Flakpanther 3,7cm
Flakpanzer 341 Coelian

 

 

Alors que le Panther en est encore au stade des essais, l’armée allemande envisage de décliner le char en une version antiaérienne. En septembre 1942, le développement de ce Flakpanzer est confié à Krupp puis à Daimler-Benz. Dans un esprit de rationalisation, la conception de l’engin devra utiliser le maximum d’éléments existants.  A cette époque, aucun châssis n’est disponible pour effectuer des essais préliminaires. Le projet s’en trouve d’office ralenti. La mise au point du Panther prendra plus de temps que prévu. Le char connaît de nombreux problèmes et est engagé prématurément lors de la bataille de Koursk. Prometteur, les chars engagés seront victimes de nombreuses pannes et  le succès escompté ne sera pas au rendez vous.

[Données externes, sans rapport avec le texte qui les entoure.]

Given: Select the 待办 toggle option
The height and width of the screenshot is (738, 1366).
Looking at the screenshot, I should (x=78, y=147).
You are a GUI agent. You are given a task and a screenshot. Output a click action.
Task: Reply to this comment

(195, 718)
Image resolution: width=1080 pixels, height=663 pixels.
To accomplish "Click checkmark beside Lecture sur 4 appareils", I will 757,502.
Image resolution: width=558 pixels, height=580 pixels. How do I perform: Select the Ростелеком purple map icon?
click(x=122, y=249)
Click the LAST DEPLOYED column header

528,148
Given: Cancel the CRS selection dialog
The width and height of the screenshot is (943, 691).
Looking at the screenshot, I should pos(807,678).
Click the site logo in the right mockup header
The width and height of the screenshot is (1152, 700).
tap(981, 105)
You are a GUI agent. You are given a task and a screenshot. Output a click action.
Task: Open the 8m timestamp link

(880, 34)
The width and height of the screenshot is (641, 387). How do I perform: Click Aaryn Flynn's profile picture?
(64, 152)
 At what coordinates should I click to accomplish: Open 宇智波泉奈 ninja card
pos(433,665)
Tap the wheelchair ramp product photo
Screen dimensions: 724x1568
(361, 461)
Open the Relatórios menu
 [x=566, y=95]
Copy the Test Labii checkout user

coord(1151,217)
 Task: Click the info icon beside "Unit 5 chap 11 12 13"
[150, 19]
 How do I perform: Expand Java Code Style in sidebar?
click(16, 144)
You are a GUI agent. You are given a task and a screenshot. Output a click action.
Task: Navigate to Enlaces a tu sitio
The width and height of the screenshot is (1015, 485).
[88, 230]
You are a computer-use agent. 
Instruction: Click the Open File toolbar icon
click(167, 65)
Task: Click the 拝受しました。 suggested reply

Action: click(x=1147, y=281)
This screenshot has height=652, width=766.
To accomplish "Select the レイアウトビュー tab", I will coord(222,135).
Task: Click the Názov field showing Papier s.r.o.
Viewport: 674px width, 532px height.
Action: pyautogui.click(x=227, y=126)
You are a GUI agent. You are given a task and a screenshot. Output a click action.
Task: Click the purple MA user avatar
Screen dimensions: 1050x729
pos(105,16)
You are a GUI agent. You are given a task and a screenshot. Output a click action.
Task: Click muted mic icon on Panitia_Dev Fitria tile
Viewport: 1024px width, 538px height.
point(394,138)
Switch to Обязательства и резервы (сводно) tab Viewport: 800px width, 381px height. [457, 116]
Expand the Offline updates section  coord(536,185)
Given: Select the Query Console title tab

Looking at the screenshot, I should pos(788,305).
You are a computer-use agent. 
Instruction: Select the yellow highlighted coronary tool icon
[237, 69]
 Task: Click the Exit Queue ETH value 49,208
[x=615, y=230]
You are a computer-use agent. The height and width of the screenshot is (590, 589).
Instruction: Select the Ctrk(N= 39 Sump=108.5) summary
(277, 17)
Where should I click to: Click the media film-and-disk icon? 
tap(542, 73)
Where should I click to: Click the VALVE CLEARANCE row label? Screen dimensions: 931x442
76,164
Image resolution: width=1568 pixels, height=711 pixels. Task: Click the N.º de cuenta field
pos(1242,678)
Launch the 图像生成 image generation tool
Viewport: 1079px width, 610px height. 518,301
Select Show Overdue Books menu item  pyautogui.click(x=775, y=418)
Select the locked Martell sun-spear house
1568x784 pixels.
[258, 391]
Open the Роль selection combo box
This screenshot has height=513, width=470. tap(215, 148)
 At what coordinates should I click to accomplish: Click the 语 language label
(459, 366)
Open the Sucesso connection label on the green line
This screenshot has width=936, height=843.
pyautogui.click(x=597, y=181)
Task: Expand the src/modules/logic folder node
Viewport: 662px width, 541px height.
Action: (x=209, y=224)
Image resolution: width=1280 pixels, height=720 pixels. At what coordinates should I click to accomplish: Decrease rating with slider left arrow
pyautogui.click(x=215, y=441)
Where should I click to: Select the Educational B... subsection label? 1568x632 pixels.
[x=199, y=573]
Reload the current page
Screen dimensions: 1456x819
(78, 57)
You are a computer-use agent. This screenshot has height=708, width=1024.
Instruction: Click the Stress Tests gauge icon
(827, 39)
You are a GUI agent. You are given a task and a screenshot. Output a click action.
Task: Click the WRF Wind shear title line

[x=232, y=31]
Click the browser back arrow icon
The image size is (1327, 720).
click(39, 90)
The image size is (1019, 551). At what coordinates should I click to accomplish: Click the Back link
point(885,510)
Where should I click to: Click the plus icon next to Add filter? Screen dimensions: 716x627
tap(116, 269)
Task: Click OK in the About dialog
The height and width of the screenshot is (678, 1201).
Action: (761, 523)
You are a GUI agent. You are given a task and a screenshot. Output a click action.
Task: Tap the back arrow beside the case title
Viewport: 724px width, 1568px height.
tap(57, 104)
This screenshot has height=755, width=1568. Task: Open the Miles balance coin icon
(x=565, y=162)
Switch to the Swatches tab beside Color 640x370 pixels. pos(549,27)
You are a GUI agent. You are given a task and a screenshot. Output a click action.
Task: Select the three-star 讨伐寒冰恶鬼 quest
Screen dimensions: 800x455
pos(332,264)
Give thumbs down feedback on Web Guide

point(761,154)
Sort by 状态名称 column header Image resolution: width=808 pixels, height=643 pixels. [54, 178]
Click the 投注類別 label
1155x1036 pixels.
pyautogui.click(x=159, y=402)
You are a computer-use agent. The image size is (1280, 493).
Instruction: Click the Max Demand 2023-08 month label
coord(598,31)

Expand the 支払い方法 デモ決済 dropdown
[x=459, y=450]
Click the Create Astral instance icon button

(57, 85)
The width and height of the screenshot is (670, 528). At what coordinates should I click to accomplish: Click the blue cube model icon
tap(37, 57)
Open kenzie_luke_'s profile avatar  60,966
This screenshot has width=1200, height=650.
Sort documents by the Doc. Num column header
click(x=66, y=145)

En 1943, la situation militaire (destruction de la 6ème armée à Stalingrad) et économique (raréfaction des matériaux stratégiques) de l’Allemagne se dégrade.  Pour l’In6 le développement des nouveaux Flakpanzer doit se faire en utilisant les châssis des panzers III et IV existants. Le développement d’un Flakpanther prendra encore du retard avec le refus par le commandement des forces blindés d’attribuer un châssis de Panther à titre d’essai. Dans de telle conditions, les études ne se poursuivront que très lentement. En janvier 1945, économie de guerre totale oblige : Albert Speer, ministre de l’armement ordonne l’arrêt de tous les programmes de recherches en cours. Aucun projet ne dépassera le stade du prototype. En tout, les ingénieurs allemands auront travaillé sur pas moins de 5 versions différentes dont les développements ont tous été  arrêtés pour différentes raisons à différents stades.
Le projet Coelian
Au début  de 1943, l’oberleutnant von Glatter-Götz, chargé par l’In6 du développement de tous les Flakpanzer contacte Rheinmetall-Borsig pour le développement d’un Flakpanzer sur châssis de Panther, le futur « Coelian » (d’après le troisième prénom de Glatter-Götz). Avec l’accord du WaPrüf6, on prévoit l’installation d’un bitube de 3,7 cm sous tourelle rotative à 360°. A l’automne 1943, une première ébauche est prête. Il s’agit d’une tourelle en bois élaboré par Daimler-Benz et monté sur un châssis de Panther AusF.D. Cet assemblage est présenté à Hitler qui semble favorable au développement de l’engin. Une fois de plus, le ministère de l’armement exprime son veto sous prétexte d’un coût trop élevé et d’une mise au point trop laborieuse. Le problème de l’évacuation des fumées de poudre n’est pas résolu. La mise au point de l’alimentation des obus de 37 mm par bande pose elle aussi de gros problèmes lors des tirs en élévation maximum. La cadence de tir théorique devait être de 200 coups/mn Si l’engin était entré en service, sa haute silhouette en aurait fait un engin difficilement camouflable à la vue de l’ennemi.